#### Try it:
Your reply must hold the lines from the one containing "The height and" to the end of the entries, copied exactly, with pictures excluded.

(Collected data entries)
•••••

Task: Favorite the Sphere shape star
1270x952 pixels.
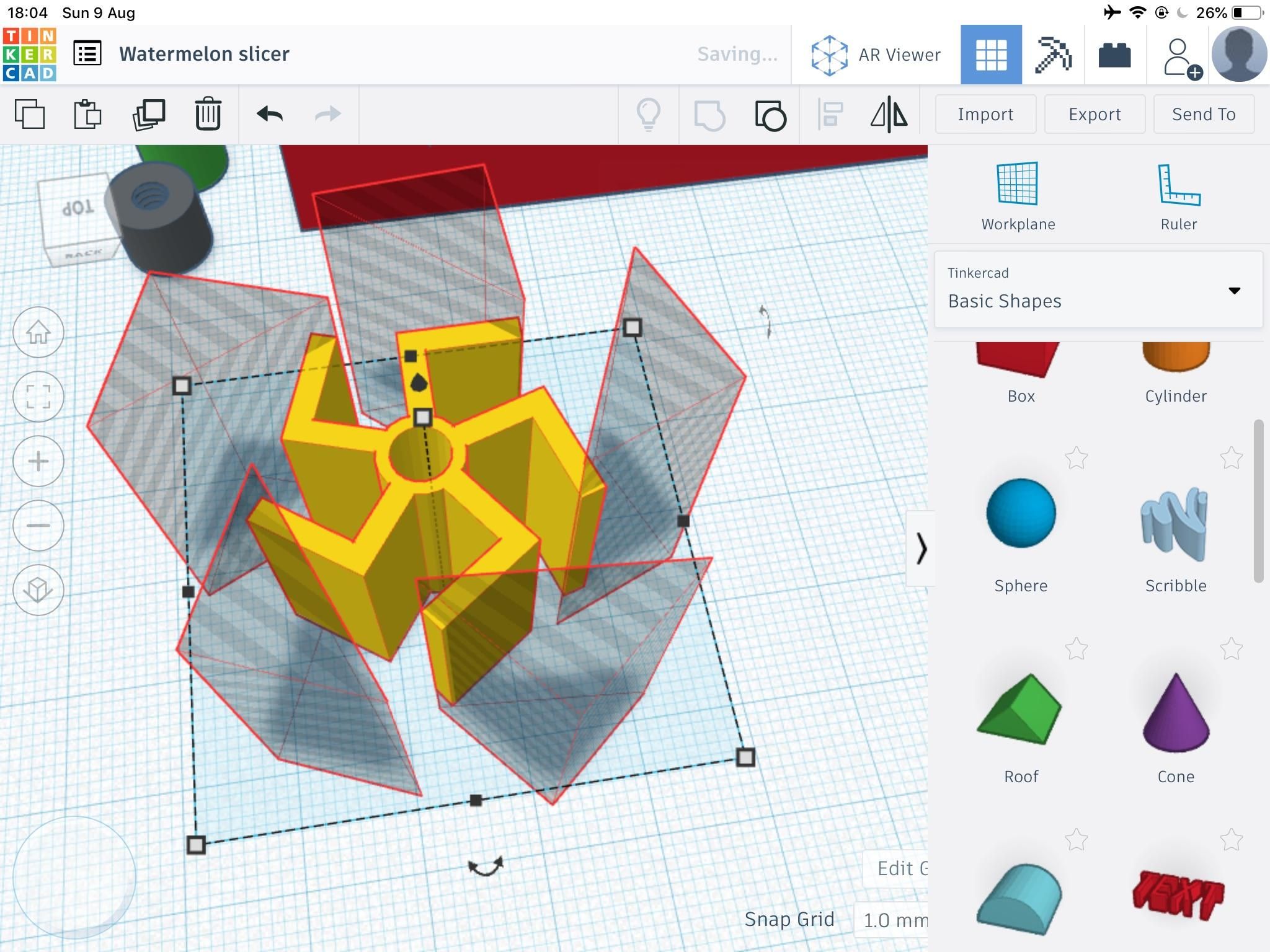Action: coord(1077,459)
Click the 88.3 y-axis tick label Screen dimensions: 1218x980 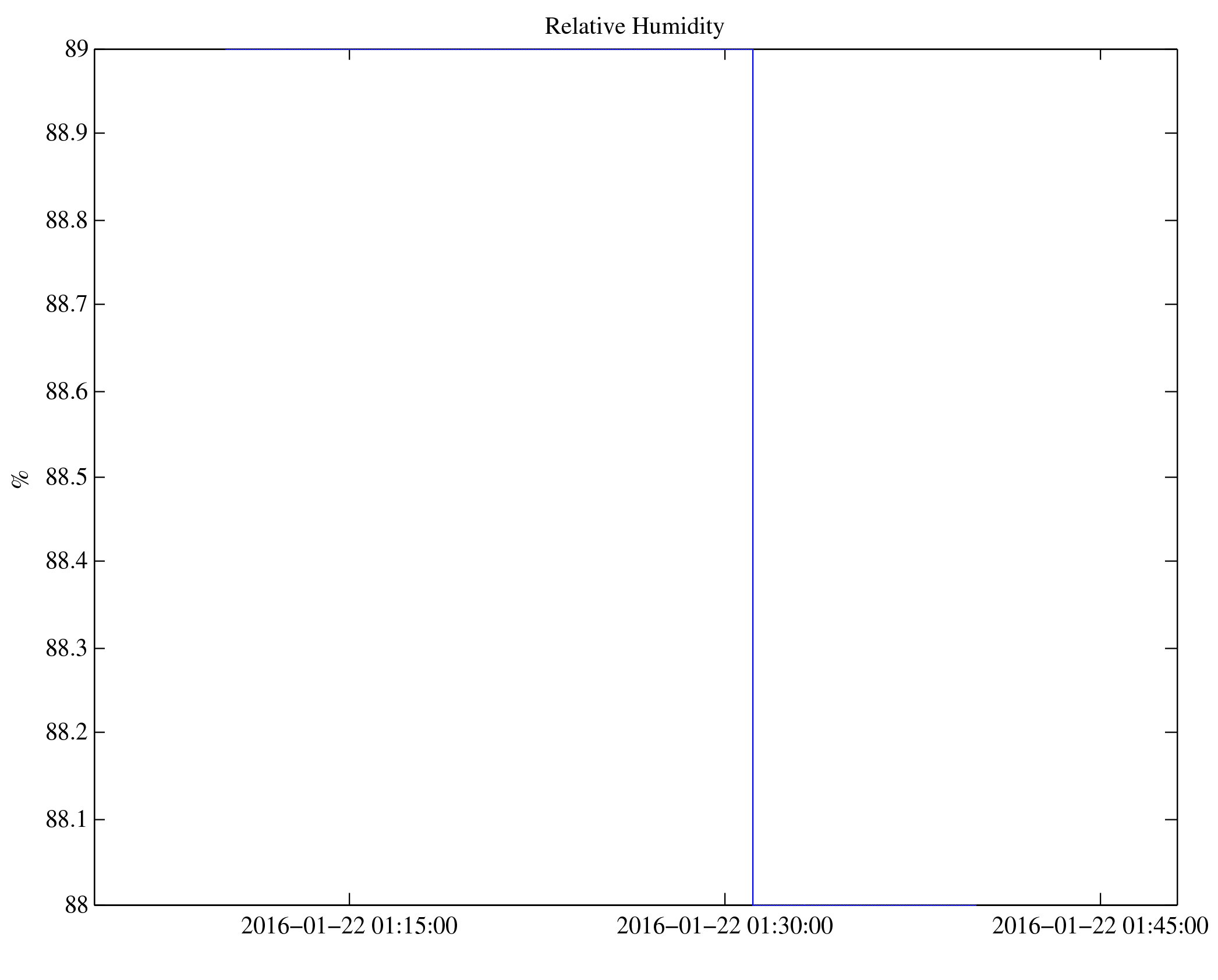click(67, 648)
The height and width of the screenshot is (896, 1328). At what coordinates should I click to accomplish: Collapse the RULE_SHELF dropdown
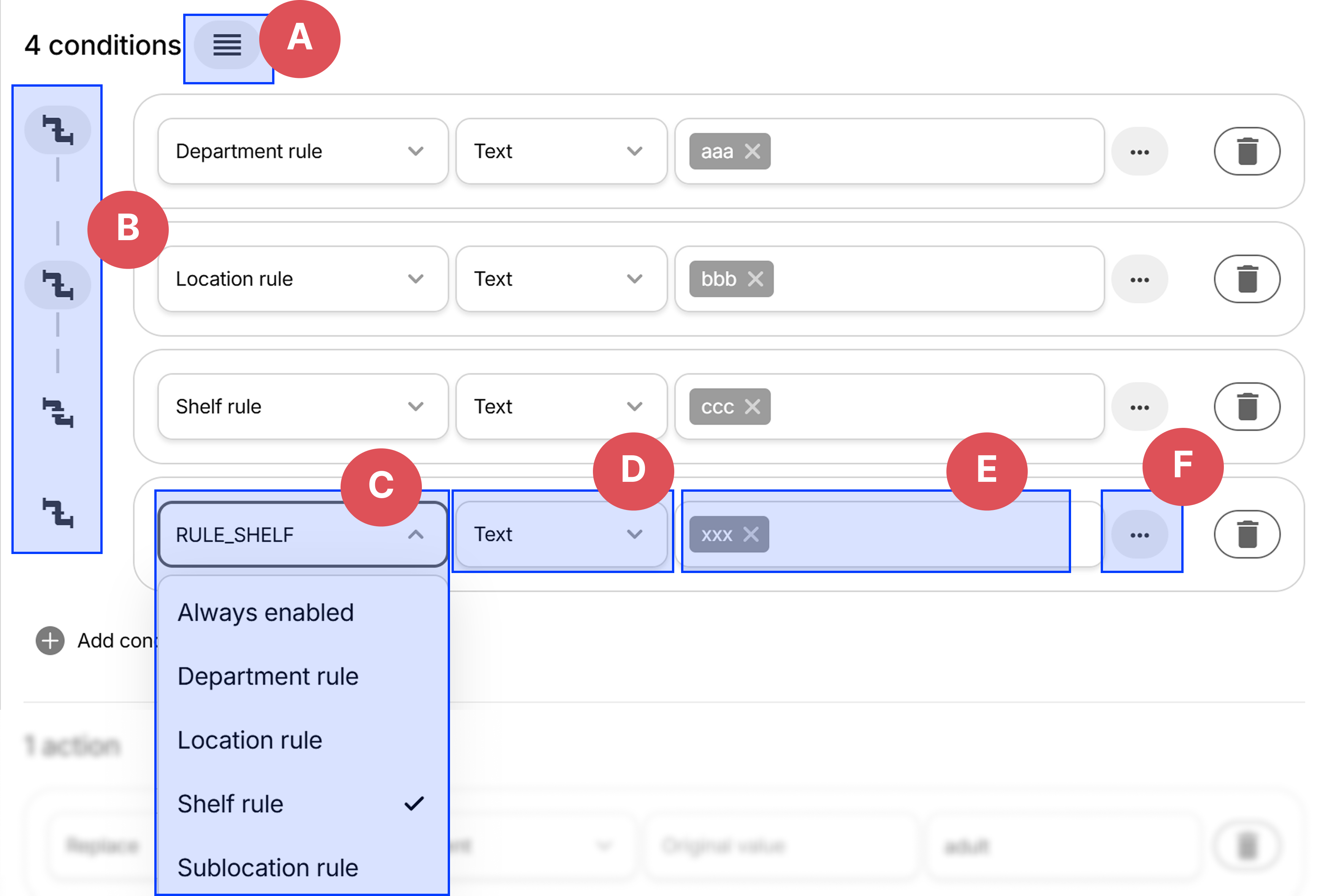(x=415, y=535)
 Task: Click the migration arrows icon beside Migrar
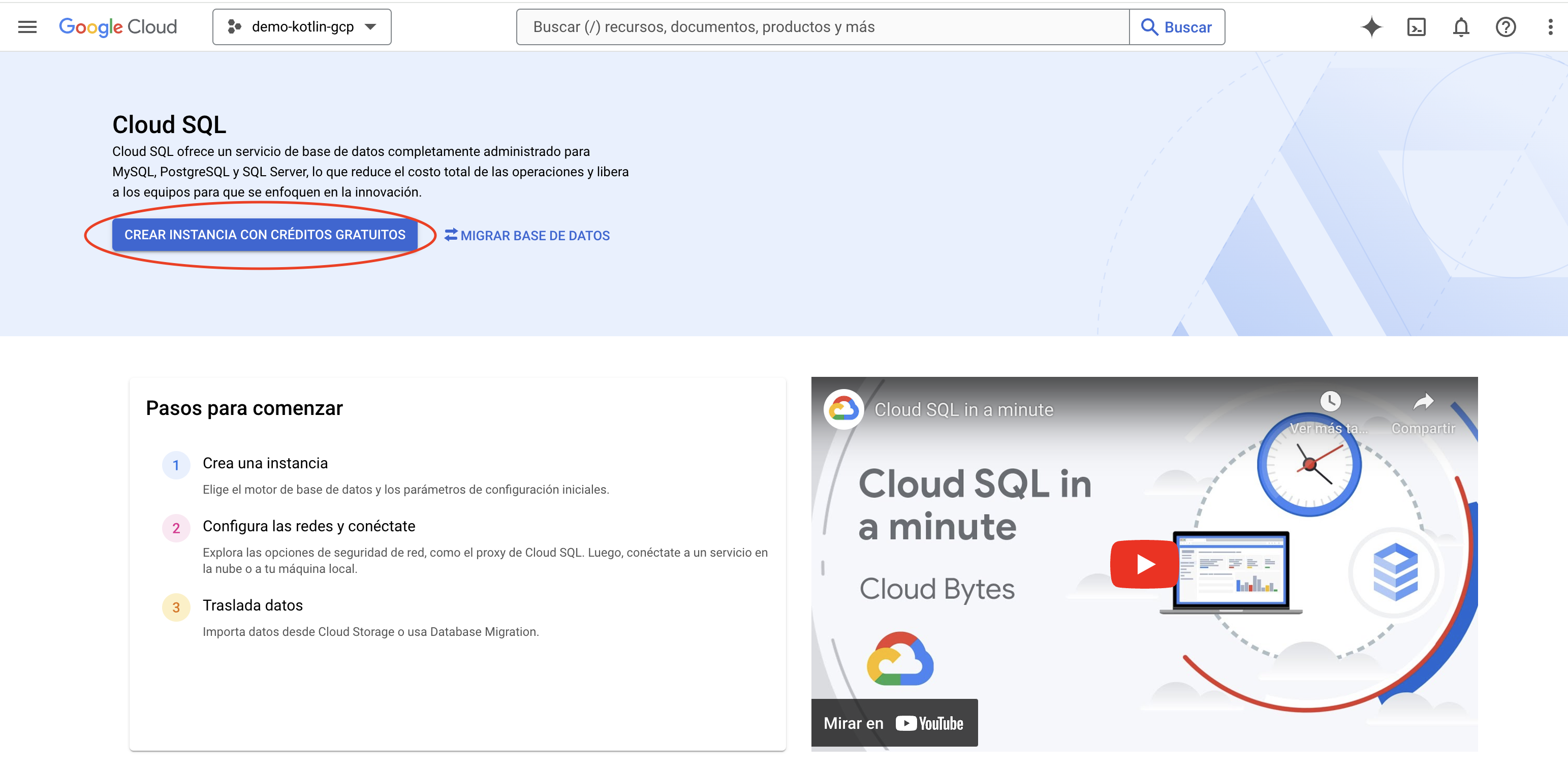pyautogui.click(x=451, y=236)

•••••

#### Solution for this task:
The height and width of the screenshot is (896, 1328). At what coordinates should I click to accomplish: Collapse the RULE_SHELF dropdown
(x=415, y=535)
 Task: Click the migration arrows icon beside Migrar
pyautogui.click(x=451, y=236)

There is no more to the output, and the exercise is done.